About the Author(s)

Moses Charikar
Dept. Computer Science
Princeton University
35 Olden Street
Princeton, NJ 08540, USA
moses[ta]cs[td]princeton[td]edu
http://www.cs.princeton.edu/~moses

Moses Charikar is an Assistant Professor in the Computer Science department at Princeton University . He received his Ph. D. in 2000 from Stanford University under the supervision of Rajeev Motwani . Before that, he obtained his undergraduate degree from the Indian Institute of Technology, Bombay. His research interests are in approximation algorithms, metric embeddings and algorithmic techniques for large data sets.

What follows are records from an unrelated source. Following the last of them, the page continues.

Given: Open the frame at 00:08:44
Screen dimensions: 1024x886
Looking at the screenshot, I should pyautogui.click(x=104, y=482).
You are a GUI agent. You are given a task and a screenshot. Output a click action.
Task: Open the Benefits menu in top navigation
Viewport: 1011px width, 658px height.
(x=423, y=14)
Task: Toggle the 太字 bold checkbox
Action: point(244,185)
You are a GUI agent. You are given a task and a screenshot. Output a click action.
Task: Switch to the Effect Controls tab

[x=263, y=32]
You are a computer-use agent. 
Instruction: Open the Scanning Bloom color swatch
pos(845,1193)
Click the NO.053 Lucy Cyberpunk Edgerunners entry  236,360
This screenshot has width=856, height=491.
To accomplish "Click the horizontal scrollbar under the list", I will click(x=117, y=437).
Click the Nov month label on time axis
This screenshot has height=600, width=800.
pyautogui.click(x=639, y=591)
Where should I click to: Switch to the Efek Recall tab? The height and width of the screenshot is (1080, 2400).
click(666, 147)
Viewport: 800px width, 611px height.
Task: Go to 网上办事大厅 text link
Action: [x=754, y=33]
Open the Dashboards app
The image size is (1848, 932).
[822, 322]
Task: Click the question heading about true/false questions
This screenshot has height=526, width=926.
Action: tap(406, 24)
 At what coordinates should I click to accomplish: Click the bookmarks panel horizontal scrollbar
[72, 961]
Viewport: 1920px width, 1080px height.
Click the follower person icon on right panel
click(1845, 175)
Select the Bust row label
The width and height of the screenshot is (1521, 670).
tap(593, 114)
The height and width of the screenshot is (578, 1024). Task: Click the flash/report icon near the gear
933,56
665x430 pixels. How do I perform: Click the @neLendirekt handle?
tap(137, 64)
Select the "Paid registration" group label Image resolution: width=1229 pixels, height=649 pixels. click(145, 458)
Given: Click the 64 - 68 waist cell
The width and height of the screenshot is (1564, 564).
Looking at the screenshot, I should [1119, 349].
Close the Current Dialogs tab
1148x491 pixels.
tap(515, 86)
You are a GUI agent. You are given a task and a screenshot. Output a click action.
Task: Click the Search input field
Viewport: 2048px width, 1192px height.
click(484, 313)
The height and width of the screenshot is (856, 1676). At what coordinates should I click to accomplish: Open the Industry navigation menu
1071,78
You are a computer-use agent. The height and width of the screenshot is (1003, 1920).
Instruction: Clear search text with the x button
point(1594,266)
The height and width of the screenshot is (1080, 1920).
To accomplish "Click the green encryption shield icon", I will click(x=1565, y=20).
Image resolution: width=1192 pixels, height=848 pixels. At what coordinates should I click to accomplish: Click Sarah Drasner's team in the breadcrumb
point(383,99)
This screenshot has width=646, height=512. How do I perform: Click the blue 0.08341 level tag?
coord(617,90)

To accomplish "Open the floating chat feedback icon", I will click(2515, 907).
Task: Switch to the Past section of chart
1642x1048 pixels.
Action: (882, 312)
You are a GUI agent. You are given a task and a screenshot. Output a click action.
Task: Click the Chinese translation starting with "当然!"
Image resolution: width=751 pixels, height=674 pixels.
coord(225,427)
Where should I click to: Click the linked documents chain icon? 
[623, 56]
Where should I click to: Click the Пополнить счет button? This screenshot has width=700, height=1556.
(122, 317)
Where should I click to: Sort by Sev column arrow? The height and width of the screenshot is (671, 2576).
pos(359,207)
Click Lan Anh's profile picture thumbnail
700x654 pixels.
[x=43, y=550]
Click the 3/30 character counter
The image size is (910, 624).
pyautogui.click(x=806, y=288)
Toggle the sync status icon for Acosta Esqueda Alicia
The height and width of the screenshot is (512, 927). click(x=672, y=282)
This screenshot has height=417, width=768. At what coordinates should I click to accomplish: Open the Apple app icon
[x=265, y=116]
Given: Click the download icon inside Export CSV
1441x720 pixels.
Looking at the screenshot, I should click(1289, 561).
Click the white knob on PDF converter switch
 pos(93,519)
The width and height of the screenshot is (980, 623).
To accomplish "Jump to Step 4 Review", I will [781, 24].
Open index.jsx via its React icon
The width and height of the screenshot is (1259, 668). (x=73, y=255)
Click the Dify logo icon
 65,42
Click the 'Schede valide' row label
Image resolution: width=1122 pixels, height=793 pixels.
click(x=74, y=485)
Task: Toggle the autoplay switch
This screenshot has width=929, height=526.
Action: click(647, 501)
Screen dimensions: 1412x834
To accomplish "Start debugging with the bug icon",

His work on dimension reduction in l1 won the best paper award at FOCS 2003. A one year stint in the research group at Google gave him an opportunity to apply his theoretical ideas in the real world. He still reaps the benefits of that experience -- he has successfully managed to retain the top spot for a Google search on his last name, but has wisely given up trying to compete with his well-known namesake for searches on his first name.

Robert Krauthgamer
IBM Almaden Research Center
Department K53/B2
650 Harry Road
San Jose, CA 95120, USA
robi[ta]almaden[td]ibm[td]com
http://www.almaden.ibm.com/cs/people/robi

Robert Krauthgamer is a Research Staff Member in the theory group at the IBM Almaden Research Center in San Jose, CA. He received his Ph. D. in 2001 from the Weizmann Institute of Science in Israel. A paper, coauthored (as part of his thesis) with his advisor, Uri Feige, was awarded the 2005 SIAM Outstanding Paper Prize. Subsequently he spent two years as a postdoc in the theory group at Berkeley. His research interests include combinatorial algorithms, finite metric spaces, high-dimensional geometry, data analysis, and related areas. His favorite sport since youth has been swimming; once he swam across the Sea of Galilee in a 10km competitive race, and was the last one to arrive at the finish line.